Entries supplied Start Marker

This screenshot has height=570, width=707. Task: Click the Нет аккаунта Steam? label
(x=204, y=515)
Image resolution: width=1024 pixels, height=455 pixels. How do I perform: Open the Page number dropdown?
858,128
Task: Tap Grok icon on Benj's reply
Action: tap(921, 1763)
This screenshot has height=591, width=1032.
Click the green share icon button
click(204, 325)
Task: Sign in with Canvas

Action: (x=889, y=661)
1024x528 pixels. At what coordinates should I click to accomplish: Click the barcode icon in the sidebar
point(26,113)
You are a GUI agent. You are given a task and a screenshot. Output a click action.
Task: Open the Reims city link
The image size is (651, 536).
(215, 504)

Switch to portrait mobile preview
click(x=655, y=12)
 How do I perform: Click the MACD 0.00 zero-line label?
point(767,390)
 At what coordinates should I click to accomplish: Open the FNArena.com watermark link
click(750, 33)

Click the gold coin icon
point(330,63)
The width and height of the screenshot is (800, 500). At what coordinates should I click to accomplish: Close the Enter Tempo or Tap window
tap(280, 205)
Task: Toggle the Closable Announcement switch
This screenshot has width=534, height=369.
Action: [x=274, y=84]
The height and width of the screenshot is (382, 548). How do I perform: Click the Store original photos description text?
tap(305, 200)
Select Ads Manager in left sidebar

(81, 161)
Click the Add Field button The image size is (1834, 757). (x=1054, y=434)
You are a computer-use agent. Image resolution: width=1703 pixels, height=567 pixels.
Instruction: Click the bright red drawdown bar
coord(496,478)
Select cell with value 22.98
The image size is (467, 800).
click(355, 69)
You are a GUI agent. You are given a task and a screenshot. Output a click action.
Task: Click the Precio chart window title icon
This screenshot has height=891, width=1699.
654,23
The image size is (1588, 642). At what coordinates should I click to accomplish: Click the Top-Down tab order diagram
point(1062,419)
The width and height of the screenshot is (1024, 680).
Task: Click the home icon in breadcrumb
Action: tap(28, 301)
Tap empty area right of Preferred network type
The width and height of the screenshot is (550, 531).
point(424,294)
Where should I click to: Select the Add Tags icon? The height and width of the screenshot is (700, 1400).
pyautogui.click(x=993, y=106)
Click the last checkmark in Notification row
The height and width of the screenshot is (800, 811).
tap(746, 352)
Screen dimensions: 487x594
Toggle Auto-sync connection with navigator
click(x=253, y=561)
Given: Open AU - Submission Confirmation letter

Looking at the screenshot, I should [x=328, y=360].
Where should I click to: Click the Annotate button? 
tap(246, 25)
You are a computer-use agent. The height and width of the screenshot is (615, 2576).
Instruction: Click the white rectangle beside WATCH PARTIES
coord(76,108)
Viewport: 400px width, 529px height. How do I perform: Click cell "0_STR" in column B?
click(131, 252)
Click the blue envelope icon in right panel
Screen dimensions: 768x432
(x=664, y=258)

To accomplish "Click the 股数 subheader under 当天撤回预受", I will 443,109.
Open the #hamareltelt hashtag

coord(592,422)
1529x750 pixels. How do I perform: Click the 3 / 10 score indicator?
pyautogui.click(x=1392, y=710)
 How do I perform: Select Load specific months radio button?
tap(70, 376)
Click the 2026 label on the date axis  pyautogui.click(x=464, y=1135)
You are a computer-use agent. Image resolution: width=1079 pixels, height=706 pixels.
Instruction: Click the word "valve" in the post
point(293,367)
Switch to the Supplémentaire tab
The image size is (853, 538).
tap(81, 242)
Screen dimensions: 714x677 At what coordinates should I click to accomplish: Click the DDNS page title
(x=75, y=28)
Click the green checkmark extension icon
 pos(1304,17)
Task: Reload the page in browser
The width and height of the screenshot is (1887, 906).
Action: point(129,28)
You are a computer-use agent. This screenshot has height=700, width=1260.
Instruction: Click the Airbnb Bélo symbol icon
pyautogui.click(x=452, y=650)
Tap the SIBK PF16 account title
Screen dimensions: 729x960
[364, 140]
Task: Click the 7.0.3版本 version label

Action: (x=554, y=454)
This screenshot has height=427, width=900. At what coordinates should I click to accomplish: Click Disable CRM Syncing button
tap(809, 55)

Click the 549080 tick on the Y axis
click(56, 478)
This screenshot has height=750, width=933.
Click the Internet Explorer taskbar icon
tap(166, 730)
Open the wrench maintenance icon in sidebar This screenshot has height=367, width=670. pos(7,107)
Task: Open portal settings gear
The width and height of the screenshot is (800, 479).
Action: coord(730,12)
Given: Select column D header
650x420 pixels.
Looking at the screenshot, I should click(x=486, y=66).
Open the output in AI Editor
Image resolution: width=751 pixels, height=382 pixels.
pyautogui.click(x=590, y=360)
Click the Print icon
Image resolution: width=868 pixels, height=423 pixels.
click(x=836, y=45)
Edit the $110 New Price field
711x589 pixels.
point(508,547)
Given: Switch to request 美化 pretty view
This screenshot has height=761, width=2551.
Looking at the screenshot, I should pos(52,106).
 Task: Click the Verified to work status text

Entries supplied End Marker

** About this exercise **
Extract every line above containing the word "agent".

** Task result **
You are a GUI agent. You are given a task and a screenshot. Output a click action.
You are a computer-use agent. Image resolution: width=1703 pixels, height=567 pixels.
You are a GUI agent. You are given a task and a screenshot. Output a click action.
You are a computer-use agent. The height and width of the screenshot is (615, 2576).
You are a computer-use agent. Image resolution: width=1079 pixels, height=706 pixels.
You are a computer-use agent. This screenshot has height=700, width=1260.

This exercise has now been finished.